Among the records that follow, find the line with "Screen dimensions: 640x670" and the line with "Enable the failed". Set down those lines and all lines between them exactly, without adding anything.
((
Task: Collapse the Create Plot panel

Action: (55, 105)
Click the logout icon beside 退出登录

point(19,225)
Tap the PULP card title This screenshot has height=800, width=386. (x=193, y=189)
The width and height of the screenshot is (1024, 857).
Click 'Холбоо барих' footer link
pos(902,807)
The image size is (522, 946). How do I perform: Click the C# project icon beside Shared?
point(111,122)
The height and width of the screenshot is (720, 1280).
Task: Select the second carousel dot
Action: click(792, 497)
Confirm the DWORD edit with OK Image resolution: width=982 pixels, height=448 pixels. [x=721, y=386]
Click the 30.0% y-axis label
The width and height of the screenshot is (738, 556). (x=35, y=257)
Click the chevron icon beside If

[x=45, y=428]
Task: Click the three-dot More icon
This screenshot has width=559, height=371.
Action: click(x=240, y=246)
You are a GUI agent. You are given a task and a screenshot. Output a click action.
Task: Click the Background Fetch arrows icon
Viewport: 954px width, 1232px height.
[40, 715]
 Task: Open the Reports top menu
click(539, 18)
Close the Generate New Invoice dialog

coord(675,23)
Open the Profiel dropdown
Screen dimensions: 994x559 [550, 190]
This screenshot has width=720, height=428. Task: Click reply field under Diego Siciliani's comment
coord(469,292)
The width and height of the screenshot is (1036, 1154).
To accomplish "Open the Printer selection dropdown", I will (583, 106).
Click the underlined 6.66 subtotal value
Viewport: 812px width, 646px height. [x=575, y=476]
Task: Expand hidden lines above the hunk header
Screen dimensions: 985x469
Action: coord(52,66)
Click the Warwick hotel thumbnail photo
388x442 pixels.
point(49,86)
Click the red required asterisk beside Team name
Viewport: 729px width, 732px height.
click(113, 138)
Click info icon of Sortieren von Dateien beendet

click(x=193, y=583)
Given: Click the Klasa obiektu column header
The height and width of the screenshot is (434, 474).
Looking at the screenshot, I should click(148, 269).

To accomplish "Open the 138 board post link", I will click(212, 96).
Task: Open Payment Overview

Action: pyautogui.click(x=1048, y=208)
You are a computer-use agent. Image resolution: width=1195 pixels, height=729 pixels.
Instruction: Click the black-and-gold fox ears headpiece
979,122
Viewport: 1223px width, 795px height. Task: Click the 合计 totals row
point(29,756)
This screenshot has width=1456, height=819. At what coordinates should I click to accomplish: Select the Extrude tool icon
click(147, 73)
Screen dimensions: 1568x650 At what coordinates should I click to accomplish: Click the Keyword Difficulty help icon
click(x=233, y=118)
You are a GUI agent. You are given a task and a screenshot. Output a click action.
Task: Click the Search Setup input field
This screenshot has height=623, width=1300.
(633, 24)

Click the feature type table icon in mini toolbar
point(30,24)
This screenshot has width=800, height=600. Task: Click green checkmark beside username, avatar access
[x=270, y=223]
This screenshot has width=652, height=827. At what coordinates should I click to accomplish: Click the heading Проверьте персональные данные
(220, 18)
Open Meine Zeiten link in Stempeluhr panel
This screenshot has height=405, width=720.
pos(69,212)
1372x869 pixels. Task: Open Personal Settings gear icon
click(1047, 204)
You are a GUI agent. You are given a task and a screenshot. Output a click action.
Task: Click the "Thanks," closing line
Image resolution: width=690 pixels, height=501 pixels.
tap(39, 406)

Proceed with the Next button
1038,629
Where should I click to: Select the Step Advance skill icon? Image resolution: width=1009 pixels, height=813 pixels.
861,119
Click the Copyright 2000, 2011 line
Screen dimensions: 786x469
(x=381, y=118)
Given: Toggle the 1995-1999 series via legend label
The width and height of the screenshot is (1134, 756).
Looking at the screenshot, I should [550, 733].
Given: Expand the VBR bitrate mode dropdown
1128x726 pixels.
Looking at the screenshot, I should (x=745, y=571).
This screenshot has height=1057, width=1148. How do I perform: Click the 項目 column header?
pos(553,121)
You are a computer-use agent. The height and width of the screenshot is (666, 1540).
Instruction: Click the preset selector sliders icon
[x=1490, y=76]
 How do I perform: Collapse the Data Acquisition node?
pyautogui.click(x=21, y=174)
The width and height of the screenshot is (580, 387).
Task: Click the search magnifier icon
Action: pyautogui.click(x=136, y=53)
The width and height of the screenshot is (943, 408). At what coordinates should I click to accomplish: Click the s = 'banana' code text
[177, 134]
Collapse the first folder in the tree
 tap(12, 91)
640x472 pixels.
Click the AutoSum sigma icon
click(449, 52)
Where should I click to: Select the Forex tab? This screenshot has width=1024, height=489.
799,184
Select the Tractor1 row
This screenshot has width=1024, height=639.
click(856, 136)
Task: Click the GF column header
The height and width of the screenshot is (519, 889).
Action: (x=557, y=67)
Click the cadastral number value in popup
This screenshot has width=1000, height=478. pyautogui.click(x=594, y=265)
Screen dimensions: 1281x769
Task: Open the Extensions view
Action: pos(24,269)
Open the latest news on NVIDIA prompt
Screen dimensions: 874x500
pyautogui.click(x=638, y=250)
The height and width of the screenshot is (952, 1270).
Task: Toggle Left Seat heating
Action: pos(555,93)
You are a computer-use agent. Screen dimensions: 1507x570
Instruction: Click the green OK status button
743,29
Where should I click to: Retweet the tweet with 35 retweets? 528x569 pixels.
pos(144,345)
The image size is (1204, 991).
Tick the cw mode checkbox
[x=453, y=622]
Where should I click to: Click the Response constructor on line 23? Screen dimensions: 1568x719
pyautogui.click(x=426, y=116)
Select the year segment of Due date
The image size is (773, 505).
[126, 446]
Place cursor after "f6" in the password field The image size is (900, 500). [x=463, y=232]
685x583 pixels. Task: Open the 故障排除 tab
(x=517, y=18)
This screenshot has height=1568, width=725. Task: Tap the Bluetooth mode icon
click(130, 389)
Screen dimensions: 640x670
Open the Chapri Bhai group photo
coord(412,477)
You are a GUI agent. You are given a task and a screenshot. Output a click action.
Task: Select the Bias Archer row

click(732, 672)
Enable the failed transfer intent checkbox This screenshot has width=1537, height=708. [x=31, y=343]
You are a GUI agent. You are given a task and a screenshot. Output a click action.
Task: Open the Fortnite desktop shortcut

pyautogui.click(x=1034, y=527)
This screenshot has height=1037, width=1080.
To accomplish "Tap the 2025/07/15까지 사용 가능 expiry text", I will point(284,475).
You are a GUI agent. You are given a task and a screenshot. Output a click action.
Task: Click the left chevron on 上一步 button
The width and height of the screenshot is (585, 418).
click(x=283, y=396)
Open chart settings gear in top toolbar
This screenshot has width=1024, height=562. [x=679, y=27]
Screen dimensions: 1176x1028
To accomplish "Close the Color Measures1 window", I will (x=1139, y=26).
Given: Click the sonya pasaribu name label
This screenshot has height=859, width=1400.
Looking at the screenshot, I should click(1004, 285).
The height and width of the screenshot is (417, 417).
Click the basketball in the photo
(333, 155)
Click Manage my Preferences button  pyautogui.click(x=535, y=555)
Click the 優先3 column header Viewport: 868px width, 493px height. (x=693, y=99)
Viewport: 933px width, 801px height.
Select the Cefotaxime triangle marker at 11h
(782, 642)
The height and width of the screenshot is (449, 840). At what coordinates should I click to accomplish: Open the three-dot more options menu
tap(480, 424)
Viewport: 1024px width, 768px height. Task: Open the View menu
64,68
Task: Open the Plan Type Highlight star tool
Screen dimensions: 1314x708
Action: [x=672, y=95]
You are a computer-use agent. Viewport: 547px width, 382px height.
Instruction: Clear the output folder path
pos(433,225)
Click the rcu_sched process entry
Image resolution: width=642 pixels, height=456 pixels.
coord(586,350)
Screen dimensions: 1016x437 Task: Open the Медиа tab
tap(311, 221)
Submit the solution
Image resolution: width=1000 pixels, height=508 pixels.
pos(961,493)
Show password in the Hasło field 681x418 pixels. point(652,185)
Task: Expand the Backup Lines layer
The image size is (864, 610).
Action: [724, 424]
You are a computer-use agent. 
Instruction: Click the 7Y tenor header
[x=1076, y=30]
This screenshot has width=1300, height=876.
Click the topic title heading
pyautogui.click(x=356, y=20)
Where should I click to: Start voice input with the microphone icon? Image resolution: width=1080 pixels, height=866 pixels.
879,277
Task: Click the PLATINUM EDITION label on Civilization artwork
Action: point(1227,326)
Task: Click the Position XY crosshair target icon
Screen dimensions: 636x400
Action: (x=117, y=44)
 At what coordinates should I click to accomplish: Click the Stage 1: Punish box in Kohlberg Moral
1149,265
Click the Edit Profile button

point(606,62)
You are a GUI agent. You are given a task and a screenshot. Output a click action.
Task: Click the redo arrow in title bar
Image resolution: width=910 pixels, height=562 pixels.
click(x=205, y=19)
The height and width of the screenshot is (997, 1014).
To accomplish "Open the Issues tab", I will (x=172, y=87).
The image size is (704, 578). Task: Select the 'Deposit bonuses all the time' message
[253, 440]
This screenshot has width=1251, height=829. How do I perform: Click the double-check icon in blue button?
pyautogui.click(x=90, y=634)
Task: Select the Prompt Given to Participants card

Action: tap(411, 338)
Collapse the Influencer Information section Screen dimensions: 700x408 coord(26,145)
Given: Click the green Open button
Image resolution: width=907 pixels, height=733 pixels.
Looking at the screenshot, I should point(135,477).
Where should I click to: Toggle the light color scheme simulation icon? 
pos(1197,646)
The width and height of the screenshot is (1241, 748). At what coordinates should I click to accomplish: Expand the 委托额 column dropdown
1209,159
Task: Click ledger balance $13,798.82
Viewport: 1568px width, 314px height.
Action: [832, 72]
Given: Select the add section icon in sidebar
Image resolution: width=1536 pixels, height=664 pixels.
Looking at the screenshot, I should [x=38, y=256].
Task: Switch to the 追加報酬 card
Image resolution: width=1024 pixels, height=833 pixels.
))
Output of the exercise →
Screen dimensions: 640x670
Open the Chapri Bhai group photo
coord(412,477)
You are a GUI agent. You are given a task and a screenshot. Output a click action.
Task: Select the Bias Archer row

click(732, 672)
Enable the failed transfer intent checkbox This screenshot has width=1537, height=708. [x=31, y=343]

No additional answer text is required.